▸ WRITTEN TASK
Reproduce all of the rows below without any changes except one: replace every occurrence of "Yandex.Metrica" with "Yandex Metrica".

** Start WORKING DATA **

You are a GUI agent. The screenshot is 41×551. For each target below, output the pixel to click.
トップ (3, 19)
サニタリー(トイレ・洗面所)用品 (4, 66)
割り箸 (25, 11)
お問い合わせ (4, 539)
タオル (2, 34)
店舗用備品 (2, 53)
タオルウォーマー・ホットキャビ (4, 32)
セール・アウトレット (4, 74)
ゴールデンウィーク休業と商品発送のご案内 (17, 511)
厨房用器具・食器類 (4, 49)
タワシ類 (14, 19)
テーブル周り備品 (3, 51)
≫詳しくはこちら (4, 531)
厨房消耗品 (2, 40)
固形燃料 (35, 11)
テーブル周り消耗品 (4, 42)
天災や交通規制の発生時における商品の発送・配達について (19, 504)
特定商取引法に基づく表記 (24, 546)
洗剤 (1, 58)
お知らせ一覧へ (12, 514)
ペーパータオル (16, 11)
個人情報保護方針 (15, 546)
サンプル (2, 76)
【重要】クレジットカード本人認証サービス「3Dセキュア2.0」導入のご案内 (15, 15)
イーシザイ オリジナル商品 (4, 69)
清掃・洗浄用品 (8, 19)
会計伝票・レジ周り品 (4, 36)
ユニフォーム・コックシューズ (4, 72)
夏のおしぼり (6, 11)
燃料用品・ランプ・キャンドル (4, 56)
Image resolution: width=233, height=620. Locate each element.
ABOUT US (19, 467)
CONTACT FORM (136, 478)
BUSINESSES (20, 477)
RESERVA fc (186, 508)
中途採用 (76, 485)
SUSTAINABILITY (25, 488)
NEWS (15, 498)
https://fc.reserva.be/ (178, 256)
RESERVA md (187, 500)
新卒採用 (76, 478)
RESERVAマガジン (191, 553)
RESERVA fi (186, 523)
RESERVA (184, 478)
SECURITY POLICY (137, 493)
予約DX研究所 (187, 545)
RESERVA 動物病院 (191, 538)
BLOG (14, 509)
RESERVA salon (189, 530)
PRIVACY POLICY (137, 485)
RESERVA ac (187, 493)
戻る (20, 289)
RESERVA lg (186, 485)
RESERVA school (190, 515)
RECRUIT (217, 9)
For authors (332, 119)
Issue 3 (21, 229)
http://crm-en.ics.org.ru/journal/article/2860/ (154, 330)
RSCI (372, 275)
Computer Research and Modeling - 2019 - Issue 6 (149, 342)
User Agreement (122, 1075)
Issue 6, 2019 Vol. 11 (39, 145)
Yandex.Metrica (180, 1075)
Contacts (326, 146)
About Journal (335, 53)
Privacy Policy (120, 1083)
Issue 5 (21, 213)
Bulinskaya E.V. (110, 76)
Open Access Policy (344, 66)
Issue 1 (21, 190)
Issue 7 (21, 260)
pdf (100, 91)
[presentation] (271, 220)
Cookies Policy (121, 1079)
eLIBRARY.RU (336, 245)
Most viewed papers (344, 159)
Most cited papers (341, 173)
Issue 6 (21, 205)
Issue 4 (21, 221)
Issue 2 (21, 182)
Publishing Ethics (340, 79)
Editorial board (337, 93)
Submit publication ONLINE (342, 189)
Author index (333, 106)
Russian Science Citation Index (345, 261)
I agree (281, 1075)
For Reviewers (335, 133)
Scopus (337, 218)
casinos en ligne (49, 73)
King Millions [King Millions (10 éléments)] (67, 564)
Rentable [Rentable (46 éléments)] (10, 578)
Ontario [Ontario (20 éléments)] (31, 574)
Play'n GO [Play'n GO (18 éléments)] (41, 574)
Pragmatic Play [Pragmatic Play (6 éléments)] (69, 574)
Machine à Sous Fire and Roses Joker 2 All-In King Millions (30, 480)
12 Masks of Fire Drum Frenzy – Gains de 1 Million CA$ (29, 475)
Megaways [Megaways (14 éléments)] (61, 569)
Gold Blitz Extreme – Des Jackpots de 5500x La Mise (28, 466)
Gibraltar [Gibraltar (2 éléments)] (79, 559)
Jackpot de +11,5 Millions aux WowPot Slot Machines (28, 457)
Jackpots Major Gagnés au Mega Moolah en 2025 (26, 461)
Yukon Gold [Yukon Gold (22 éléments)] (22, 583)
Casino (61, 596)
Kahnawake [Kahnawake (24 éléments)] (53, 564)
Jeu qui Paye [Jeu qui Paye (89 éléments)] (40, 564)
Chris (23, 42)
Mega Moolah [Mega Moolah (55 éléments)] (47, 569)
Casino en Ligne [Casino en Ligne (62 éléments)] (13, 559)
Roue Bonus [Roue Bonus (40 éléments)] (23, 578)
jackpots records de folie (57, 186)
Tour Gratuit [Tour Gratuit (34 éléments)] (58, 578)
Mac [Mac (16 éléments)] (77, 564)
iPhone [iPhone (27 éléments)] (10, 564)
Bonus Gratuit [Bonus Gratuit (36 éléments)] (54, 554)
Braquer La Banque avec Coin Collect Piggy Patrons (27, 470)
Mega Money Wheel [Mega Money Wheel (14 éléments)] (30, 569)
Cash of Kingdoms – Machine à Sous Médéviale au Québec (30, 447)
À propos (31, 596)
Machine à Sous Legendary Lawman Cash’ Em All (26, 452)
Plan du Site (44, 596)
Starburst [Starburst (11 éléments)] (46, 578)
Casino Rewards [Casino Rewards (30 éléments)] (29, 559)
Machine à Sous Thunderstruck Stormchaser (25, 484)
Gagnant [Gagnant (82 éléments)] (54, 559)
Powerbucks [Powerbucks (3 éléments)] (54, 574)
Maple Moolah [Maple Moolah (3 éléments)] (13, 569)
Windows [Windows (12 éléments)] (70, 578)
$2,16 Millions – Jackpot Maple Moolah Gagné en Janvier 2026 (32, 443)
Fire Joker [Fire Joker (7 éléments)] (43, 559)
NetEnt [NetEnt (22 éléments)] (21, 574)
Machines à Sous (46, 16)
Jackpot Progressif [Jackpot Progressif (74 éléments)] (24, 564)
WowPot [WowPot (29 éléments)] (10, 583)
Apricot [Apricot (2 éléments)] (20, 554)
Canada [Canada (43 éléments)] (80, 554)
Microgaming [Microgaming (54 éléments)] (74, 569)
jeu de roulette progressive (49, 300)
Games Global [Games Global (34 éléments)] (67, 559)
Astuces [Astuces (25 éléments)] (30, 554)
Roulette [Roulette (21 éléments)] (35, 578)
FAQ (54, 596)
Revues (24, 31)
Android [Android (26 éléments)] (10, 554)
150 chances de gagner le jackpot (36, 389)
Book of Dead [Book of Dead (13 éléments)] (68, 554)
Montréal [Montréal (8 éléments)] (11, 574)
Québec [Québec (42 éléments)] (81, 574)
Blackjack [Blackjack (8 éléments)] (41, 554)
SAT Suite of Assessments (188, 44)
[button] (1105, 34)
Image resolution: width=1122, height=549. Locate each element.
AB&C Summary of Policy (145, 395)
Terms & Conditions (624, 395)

** End WORKING DATA **

▸ THE REPLY
You are a GUI agent. The screenshot is 41×551. For each target below, output the pixel to click.
トップ (3, 19)
サニタリー(トイレ・洗面所)用品 (4, 66)
割り箸 (25, 11)
お問い合わせ (4, 539)
タオル (2, 34)
店舗用備品 (2, 53)
タオルウォーマー・ホットキャビ (4, 32)
セール・アウトレット (4, 74)
ゴールデンウィーク休業と商品発送のご案内 (17, 511)
厨房用器具・食器類 (4, 49)
タワシ類 (14, 19)
テーブル周り備品 (3, 51)
≫詳しくはこちら (4, 531)
厨房消耗品 (2, 40)
固形燃料 (35, 11)
テーブル周り消耗品 (4, 42)
天災や交通規制の発生時における商品の発送・配達について (19, 504)
特定商取引法に基づく表記 (24, 546)
洗剤 (1, 58)
お知らせ一覧へ (12, 514)
ペーパータオル (16, 11)
個人情報保護方針 (15, 546)
サンプル (2, 76)
【重要】クレジットカード本人認証サービス「3Dセキュア2.0」導入のご案内 (15, 15)
イーシザイ オリジナル商品 (4, 69)
清掃・洗浄用品 (8, 19)
会計伝票・レジ周り品 (4, 36)
ユニフォーム・コックシューズ (4, 72)
夏のおしぼり (6, 11)
燃料用品・ランプ・キャンドル (4, 56)
Image resolution: width=233, height=620. Locate each element.
ABOUT US (19, 467)
CONTACT FORM (136, 478)
BUSINESSES (20, 477)
RESERVA fc (186, 508)
中途採用 (76, 485)
SUSTAINABILITY (25, 488)
NEWS (15, 498)
https://fc.reserva.be/ (178, 256)
RESERVA md (187, 500)
新卒採用 (76, 478)
RESERVAマガジン (191, 553)
RESERVA fi (186, 523)
RESERVA (184, 478)
SECURITY POLICY (137, 493)
予約DX研究所 (187, 545)
RESERVA 動物病院 (191, 538)
BLOG (14, 509)
RESERVA salon (189, 530)
PRIVACY POLICY (137, 485)
RESERVA ac (187, 493)
戻る (20, 289)
RESERVA lg (186, 485)
RESERVA school (190, 515)
RECRUIT (217, 9)
For authors (332, 119)
Issue 3 (21, 229)
http://crm-en.ics.org.ru/journal/article/2860/ (154, 330)
RSCI (372, 275)
Computer Research and Modeling - 2019 - Issue 6 (149, 342)
User Agreement (122, 1075)
Issue 6, 2019 Vol. 11 (39, 145)
Yandex Metrica (180, 1075)
Contacts (326, 146)
About Journal (335, 53)
Privacy Policy (120, 1083)
Issue 5 (21, 213)
Bulinskaya E.V. (110, 76)
Open Access Policy (344, 66)
Issue 1 (21, 190)
Issue 7 (21, 260)
pdf (100, 91)
[presentation] (271, 220)
Cookies Policy (121, 1079)
eLIBRARY.RU (336, 245)
Most viewed papers (344, 159)
Most cited papers (341, 173)
Issue 6 (21, 205)
Issue 4 (21, 221)
Issue 2 (21, 182)
Publishing Ethics (340, 79)
Editorial board (337, 93)
Submit publication ONLINE (342, 189)
Author index (333, 106)
Russian Science Citation Index (345, 261)
I agree (281, 1075)
For Reviewers (335, 133)
Scopus (337, 218)
casinos en ligne (49, 73)
King Millions [King Millions (10 éléments)] (67, 564)
Rentable [Rentable (46 éléments)] (10, 578)
Ontario [Ontario (20 éléments)] (31, 574)
Play'n GO [Play'n GO (18 éléments)] (41, 574)
Pragmatic Play [Pragmatic Play (6 éléments)] (69, 574)
Machine à Sous Fire and Roses Joker 2 All-In King Millions (30, 480)
12 Masks of Fire Drum Frenzy – Gains de 1 Million CA$ (29, 475)
Megaways [Megaways (14 éléments)] (61, 569)
Gold Blitz Extreme – Des Jackpots de 5500x La Mise (28, 466)
Gibraltar [Gibraltar (2 éléments)] (79, 559)
Jackpot de +11,5 Millions aux WowPot Slot Machines (28, 457)
Jackpots Major Gagnés au Mega Moolah en 2025 (26, 461)
Yukon Gold [Yukon Gold (22 éléments)] (22, 583)
Casino (61, 596)
Kahnawake [Kahnawake (24 éléments)] (53, 564)
Jeu qui Paye [Jeu qui Paye (89 éléments)] (40, 564)
Chris (23, 42)
Mega Moolah [Mega Moolah (55 éléments)] (47, 569)
Casino en Ligne [Casino en Ligne (62 éléments)] (13, 559)
Roue Bonus [Roue Bonus (40 éléments)] (23, 578)
jackpots records de folie (57, 186)
Tour Gratuit [Tour Gratuit (34 éléments)] (58, 578)
Mac [Mac (16 éléments)] (77, 564)
iPhone [iPhone (27 éléments)] (10, 564)
Bonus Gratuit [Bonus Gratuit (36 éléments)] (54, 554)
Braquer La Banque avec Coin Collect Piggy Patrons (27, 470)
Mega Money Wheel [Mega Money Wheel (14 éléments)] (30, 569)
Cash of Kingdoms – Machine à Sous Médéviale au Québec (30, 447)
À propos (31, 596)
Machine à Sous Legendary Lawman Cash’ Em All (26, 452)
Plan du Site (44, 596)
Starburst [Starburst (11 éléments)] (46, 578)
Casino Rewards [Casino Rewards (30 éléments)] (29, 559)
Machine à Sous Thunderstruck Stormchaser (25, 484)
Gagnant [Gagnant (82 éléments)] (54, 559)
Powerbucks [Powerbucks (3 éléments)] (54, 574)
Maple Moolah [Maple Moolah (3 éléments)] (13, 569)
Windows [Windows (12 éléments)] (70, 578)
$2,16 Millions – Jackpot Maple Moolah Gagné en Janvier 2026 (32, 443)
Fire Joker [Fire Joker (7 éléments)] (43, 559)
NetEnt [NetEnt (22 éléments)] (21, 574)
Machines à Sous (46, 16)
Jackpot Progressif [Jackpot Progressif (74 éléments)] (24, 564)
WowPot [WowPot (29 éléments)] (10, 583)
Apricot [Apricot (2 éléments)] (20, 554)
Canada [Canada (43 éléments)] (80, 554)
Microgaming [Microgaming (54 éléments)] (74, 569)
jeu de roulette progressive (49, 300)
Games Global [Games Global (34 éléments)] (67, 559)
Astuces [Astuces (25 éléments)] (30, 554)
Roulette [Roulette (21 éléments)] (35, 578)
FAQ (54, 596)
Revues (24, 31)
Android [Android (26 éléments)] (10, 554)
150 chances de gagner le jackpot (36, 389)
Book of Dead [Book of Dead (13 éléments)] (68, 554)
Montréal [Montréal (8 éléments)] (11, 574)
Québec [Québec (42 éléments)] (81, 574)
Blackjack [Blackjack (8 éléments)] (41, 554)
SAT Suite of Assessments (188, 44)
[button] (1105, 34)
Image resolution: width=1122, height=549. Locate each element.
AB&C Summary of Policy (145, 395)
Terms & Conditions (624, 395)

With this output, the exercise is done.